» WHAT THIS TASK INVOLVES: Below this sentence is a listing; return exactly its lines from the one with "969x746 pixels. At" to the one with "Task: Open part SDWL2012C2N2JSTF", both kept, and nothing more.

_ _ _ _ _

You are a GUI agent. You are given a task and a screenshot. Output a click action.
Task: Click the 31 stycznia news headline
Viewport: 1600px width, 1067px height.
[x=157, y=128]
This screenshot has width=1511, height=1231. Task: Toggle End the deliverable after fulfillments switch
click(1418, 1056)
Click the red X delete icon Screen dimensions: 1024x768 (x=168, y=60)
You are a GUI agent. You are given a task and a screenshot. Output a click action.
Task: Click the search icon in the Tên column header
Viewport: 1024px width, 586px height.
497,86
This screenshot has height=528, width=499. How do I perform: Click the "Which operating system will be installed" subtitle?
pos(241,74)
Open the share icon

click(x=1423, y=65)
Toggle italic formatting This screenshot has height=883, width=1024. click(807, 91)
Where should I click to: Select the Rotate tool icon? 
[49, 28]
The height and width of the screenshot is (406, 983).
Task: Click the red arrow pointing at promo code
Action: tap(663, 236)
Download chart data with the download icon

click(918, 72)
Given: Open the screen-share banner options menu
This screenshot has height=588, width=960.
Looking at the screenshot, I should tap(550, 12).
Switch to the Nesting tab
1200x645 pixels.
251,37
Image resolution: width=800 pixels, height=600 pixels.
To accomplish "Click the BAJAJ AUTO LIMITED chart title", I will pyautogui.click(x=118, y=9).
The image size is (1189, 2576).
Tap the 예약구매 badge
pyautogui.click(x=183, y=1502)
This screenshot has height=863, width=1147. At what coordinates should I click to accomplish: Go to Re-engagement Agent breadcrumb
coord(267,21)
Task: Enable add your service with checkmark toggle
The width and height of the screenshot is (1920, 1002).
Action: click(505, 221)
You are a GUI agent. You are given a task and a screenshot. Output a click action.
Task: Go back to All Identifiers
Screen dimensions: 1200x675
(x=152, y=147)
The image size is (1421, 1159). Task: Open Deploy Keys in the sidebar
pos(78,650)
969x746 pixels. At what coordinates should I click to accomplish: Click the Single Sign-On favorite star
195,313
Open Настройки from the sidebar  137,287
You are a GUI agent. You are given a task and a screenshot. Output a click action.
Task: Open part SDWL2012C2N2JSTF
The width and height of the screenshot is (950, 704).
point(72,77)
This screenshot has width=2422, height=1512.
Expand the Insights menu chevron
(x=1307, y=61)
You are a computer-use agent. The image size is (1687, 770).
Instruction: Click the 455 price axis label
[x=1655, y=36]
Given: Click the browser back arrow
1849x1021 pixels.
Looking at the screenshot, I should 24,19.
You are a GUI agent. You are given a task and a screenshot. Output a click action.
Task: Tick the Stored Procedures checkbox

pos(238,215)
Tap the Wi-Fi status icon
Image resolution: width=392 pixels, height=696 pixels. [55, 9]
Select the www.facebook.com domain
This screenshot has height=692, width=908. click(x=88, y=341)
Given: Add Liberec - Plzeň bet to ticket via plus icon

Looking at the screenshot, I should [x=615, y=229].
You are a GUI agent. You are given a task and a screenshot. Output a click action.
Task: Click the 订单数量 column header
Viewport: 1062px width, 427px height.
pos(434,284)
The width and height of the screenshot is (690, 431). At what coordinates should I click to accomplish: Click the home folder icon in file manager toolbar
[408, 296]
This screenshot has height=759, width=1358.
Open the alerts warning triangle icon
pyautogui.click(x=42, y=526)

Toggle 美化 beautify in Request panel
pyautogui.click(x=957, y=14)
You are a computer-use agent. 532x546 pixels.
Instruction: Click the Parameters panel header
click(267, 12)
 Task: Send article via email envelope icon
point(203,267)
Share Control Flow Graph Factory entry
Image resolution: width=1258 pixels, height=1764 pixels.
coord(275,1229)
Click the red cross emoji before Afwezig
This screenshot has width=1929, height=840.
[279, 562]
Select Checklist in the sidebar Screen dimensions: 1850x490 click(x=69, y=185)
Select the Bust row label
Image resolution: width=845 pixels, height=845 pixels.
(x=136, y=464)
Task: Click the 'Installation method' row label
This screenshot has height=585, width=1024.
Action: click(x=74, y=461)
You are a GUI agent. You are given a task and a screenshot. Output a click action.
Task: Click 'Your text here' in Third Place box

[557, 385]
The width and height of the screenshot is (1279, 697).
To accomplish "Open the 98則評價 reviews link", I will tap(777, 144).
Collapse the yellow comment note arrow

_ _ _ _ _

» EXPECTED ANSWER:
969x746 pixels. At what coordinates should I click to accomplish: Click the Single Sign-On favorite star
195,313
Open Настройки from the sidebar  137,287
You are a GUI agent. You are given a task and a screenshot. Output a click action.
Task: Open part SDWL2012C2N2JSTF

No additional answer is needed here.